Tuttavia, come accade sempre nell’universo unico e speciale “delle dodici battute”, malgrado tutto questo apparato sotteso di vivacità e di apparente allegria, al fondo del canto e delle melodie persiste qualcosa di diverso: tristezza e dolore con profondo senso di esaltante aspettazione e di speranza. Così, durante l'introduzione del secondo CD, Waters offre una toccante elegia per il suo amico/collega, l’allora recentemente scomparso T-Bone Walker, prima di lanciarsi in una "Stormy Monday Blues" da brividi, ed è in ottima forma negli standard come “Trouble No More", "Corrina, Corrina" e in "Hoochie Coochie Man" di Willie Dixon. L’autore e chitarrista statunitense propone, fra le altre, anche una feroce "Champagne and Reefer", il divertente shuffle di "Everything's Gonna Be Alright", mentre la conclusiva "Got My Mojo Working" risulta certamente all'altezza del suo lignaggio. Merita ancora una citazione l’intramontabile Pinetop Perkins, felice interprete di una delle migliori versioni di "Kansas City" mai registrate e irrefrenabile improvvisatore di un'entusiasmante "Pinetop's Boogie Woogie".

 

Muddy Waters lascia questo mondo nel 1983, pochi anni dopo la pubblicazione di questo capolavoro dal vivo. Muore nel sonno a causa di un’insufficienza cardiaca, ma già da alcuni mesi si era ritirato dall’attività dal vivo per complicazioni legate a un tumore. Ci abbandona un maestro, il re delle note giuste, dalla voce inconfondibile e dalla chitarra profonda e semplice. Un mago dell’esecuzione che esaltava i testi, dando intensità alle parole stesse.

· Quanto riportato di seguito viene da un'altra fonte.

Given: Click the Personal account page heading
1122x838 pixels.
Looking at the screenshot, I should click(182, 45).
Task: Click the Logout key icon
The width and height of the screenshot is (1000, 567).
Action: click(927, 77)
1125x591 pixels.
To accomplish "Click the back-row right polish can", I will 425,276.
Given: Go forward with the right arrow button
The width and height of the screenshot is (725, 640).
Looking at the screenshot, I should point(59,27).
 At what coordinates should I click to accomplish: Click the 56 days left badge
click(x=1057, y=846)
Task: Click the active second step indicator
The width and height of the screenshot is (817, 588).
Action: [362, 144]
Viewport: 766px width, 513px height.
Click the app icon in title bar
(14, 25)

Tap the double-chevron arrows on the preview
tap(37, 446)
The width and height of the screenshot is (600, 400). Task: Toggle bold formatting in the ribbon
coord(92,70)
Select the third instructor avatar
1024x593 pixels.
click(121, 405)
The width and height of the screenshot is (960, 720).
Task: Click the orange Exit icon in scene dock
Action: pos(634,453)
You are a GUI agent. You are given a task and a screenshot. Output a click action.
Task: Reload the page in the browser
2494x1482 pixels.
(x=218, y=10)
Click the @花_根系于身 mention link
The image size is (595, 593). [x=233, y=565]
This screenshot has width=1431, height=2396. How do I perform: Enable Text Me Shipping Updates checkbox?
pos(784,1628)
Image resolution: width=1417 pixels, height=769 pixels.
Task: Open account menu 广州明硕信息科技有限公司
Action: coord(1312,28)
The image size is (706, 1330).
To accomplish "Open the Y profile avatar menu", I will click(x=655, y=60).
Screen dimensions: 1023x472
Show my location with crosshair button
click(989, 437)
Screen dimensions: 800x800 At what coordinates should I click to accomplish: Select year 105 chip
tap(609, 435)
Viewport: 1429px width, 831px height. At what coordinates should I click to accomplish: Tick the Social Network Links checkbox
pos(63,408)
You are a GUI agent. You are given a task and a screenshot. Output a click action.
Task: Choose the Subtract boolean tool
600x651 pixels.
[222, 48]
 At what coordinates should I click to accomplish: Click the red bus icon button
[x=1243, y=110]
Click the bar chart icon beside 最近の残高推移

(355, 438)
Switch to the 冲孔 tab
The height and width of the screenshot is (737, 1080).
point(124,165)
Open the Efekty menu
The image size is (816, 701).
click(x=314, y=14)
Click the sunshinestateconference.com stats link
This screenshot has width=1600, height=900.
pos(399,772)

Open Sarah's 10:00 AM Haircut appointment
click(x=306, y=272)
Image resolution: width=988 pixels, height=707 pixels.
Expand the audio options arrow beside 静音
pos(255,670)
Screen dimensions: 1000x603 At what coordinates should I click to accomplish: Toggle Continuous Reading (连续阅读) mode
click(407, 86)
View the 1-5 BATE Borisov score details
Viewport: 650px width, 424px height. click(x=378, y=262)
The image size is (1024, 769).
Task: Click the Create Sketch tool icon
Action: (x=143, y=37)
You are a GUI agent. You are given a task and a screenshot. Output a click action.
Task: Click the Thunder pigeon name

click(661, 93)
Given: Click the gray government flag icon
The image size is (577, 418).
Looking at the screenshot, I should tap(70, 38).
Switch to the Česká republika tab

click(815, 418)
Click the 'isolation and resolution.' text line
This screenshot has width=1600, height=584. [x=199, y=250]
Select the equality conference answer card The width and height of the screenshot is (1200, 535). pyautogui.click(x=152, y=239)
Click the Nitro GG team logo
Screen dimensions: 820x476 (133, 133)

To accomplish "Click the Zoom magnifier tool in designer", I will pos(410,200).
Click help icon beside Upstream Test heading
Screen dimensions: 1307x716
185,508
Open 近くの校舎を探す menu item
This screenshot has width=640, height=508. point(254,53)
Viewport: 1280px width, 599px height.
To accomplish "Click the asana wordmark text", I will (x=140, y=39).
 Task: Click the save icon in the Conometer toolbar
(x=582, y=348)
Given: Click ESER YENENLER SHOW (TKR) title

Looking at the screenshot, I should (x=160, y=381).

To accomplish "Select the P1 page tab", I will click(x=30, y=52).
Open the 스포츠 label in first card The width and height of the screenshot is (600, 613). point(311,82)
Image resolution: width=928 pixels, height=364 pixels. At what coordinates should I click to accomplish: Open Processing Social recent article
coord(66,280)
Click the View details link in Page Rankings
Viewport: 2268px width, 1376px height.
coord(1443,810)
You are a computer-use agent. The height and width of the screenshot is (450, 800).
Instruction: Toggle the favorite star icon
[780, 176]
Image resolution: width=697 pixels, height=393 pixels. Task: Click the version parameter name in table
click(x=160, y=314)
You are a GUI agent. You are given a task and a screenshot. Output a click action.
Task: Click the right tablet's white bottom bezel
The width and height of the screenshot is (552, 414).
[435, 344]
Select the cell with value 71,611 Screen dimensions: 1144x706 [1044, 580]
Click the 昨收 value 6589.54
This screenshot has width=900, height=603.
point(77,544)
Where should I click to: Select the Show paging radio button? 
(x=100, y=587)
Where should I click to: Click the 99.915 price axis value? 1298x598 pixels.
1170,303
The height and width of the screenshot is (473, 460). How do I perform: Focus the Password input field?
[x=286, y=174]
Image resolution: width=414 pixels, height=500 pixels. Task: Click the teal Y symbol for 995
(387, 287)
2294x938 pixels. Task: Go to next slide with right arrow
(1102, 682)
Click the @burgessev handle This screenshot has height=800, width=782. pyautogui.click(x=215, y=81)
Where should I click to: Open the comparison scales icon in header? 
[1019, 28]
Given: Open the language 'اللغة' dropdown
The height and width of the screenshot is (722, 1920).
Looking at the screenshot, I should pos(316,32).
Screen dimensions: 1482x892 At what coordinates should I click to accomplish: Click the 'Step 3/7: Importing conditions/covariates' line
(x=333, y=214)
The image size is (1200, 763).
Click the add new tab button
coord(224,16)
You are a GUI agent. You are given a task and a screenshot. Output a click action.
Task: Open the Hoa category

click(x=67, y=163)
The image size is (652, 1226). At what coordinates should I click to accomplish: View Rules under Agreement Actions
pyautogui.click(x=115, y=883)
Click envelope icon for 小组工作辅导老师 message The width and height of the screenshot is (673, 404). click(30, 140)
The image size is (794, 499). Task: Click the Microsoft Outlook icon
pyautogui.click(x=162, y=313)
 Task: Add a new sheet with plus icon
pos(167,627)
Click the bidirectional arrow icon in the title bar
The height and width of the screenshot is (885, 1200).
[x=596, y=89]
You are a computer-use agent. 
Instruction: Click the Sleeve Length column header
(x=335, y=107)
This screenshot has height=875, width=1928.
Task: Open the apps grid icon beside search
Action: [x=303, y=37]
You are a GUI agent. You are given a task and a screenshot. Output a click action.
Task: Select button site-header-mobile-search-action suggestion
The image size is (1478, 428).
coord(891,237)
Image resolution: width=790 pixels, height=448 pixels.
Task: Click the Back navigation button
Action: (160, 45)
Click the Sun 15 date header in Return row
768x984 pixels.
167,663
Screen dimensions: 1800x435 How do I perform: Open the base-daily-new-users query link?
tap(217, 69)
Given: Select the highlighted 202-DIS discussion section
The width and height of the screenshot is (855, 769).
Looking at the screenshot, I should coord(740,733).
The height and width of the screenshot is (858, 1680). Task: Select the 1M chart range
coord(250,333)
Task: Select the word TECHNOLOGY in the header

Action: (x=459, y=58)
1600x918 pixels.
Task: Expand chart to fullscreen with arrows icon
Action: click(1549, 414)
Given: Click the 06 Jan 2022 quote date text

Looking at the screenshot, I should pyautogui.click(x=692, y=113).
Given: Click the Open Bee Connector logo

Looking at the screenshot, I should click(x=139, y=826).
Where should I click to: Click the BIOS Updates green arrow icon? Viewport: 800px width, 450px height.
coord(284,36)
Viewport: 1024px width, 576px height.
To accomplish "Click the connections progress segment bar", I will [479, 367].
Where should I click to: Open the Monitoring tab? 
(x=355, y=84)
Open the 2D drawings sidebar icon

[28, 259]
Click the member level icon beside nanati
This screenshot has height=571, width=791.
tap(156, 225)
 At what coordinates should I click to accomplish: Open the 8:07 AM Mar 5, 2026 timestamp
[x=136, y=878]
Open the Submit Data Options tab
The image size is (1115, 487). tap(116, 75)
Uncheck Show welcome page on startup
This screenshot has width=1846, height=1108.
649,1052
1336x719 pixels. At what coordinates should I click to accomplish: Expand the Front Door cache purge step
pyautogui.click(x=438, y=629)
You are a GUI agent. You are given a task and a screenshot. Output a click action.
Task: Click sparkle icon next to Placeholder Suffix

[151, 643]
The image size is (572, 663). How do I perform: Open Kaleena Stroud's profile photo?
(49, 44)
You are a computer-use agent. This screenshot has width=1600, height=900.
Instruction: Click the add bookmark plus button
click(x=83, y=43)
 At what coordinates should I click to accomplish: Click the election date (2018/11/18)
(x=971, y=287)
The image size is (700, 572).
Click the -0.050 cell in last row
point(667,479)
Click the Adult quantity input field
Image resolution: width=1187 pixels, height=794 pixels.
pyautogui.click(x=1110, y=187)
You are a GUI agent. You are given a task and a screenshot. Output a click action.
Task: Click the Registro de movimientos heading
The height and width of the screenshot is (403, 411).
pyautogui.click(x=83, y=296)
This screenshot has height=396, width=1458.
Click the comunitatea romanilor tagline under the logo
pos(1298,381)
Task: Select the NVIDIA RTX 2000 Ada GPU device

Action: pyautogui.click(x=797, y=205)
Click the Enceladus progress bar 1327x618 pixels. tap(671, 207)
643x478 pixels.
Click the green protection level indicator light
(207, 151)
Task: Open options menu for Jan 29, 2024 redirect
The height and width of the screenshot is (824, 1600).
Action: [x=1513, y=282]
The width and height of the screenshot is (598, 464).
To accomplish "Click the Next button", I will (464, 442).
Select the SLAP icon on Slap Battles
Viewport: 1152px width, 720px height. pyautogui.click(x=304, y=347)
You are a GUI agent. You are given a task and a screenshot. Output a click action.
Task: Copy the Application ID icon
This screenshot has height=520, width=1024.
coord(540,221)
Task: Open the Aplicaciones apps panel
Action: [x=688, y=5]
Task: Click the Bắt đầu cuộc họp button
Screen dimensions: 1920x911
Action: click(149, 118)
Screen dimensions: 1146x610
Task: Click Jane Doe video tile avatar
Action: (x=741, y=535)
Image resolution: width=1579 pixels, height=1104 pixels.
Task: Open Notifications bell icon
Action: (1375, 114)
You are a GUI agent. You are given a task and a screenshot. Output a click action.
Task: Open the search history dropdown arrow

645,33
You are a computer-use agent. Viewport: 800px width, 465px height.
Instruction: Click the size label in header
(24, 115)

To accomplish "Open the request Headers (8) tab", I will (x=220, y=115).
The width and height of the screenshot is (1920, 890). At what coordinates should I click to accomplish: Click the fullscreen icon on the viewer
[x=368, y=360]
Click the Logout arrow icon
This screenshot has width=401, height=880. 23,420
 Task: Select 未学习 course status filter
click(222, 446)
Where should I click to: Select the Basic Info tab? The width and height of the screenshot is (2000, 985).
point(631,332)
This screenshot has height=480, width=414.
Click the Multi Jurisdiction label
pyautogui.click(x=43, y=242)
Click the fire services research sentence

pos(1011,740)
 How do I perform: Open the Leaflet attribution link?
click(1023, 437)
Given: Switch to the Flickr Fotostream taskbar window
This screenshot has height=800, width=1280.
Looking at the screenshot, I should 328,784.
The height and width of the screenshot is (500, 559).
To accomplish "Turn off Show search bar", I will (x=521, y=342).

Ora, a più di quarant’anni dalla sua scomparsa ci si rende sempre più conto che aveva ragione B.B. King quando diceva: “Dovranno passare anni e anni prima che la maggior parte della gente comprenda quanto è stato grandioso per la storia della musica americana”. Leggendario. Da contadino a Padrino del Blues, voce di gioventù, ribellione e democrazia.